The plaque installed alongside the Goodna Jacarandas reads:

This avenue of Jacaranda trees was first planted in 1932 by work gangs during the Great Depression. Brisbane Terrace was the main road from Brisbane to Ipswich and Toowoomba until December 1955. Many of the original trees have survived the floods of 1955, 1974 and 2011. 

These Jacarandas have provided a beautiful backdrop to the Goodna Jacaranda Festival and their annual display of purple continues to attract visitors to the City of Ipswich.

Celebrating 90 years of Colour. Plaque unveiled 29 October 2022.

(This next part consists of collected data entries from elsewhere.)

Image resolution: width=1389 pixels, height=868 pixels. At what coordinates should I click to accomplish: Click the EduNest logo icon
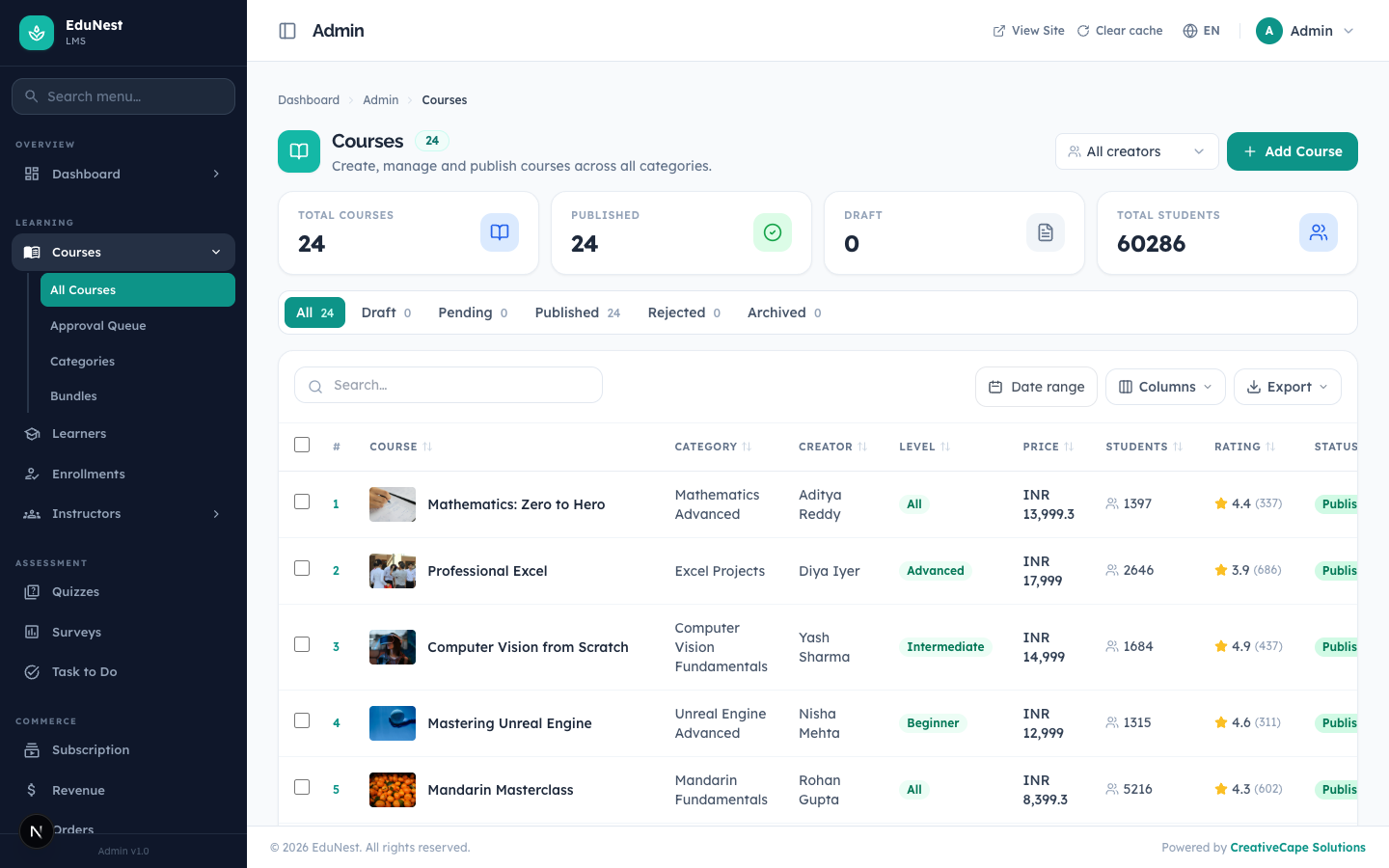pos(37,33)
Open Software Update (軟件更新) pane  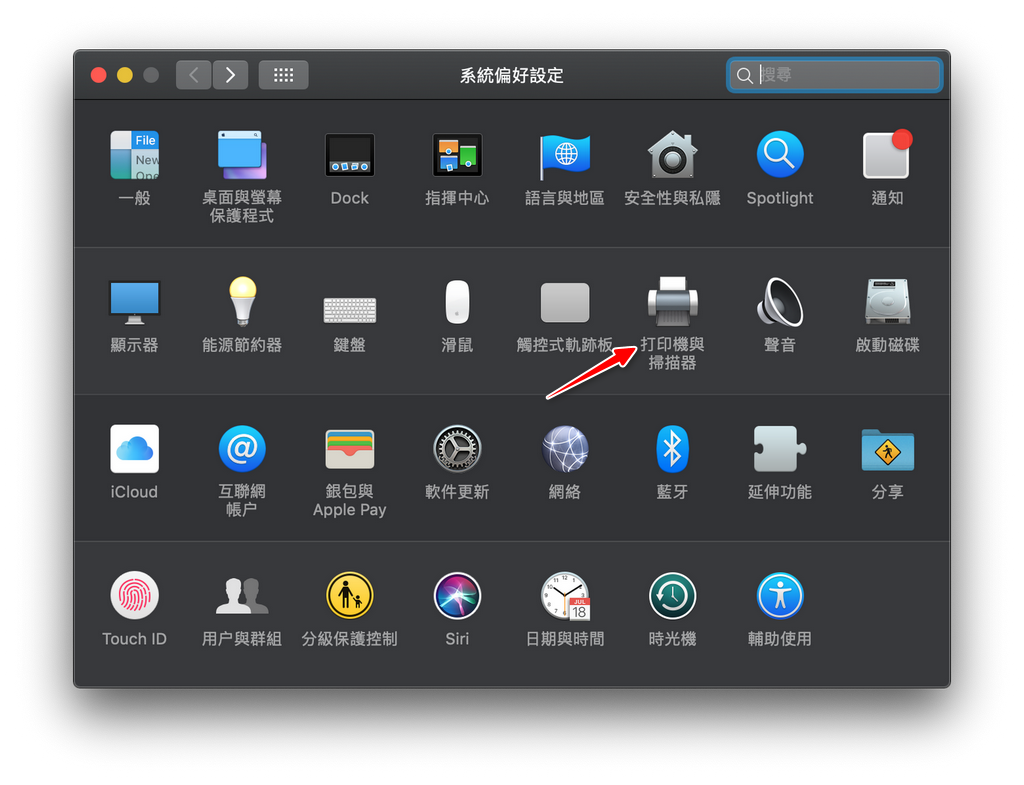tap(457, 450)
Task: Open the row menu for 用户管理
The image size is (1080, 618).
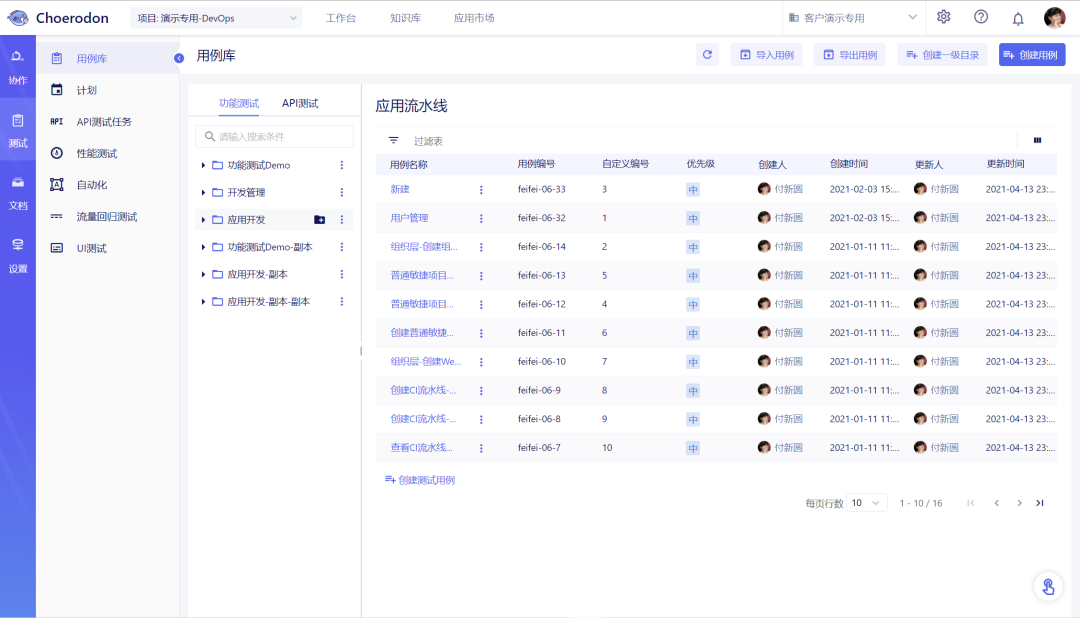Action: point(481,218)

Division 2 Councillor Nicole Jonic said while many of the original trees have stood the test of time, severe weather over recent years has damaged some and others have had to be replaced.

“Hailstorms and wet weather destroyed some of the original trees and others were in poor health,” Cr Jonic said.

“So, last year we replaced those jacarandas with 50 new trees to ensure future spring seasons are signalled with more and more Jacarandas blooming.

“The trees were planted at Evan Marginson Park, Kippen Park, Leslie Park, Warren Park and Richardson Park near the Goodna Boat Ramp and I am pleased to say the new trees are thriving.”

There is no time more pretty than spring in Ipswich, when the jacaranda trees bloom and our city’s landscape is dotted with splashes of purple.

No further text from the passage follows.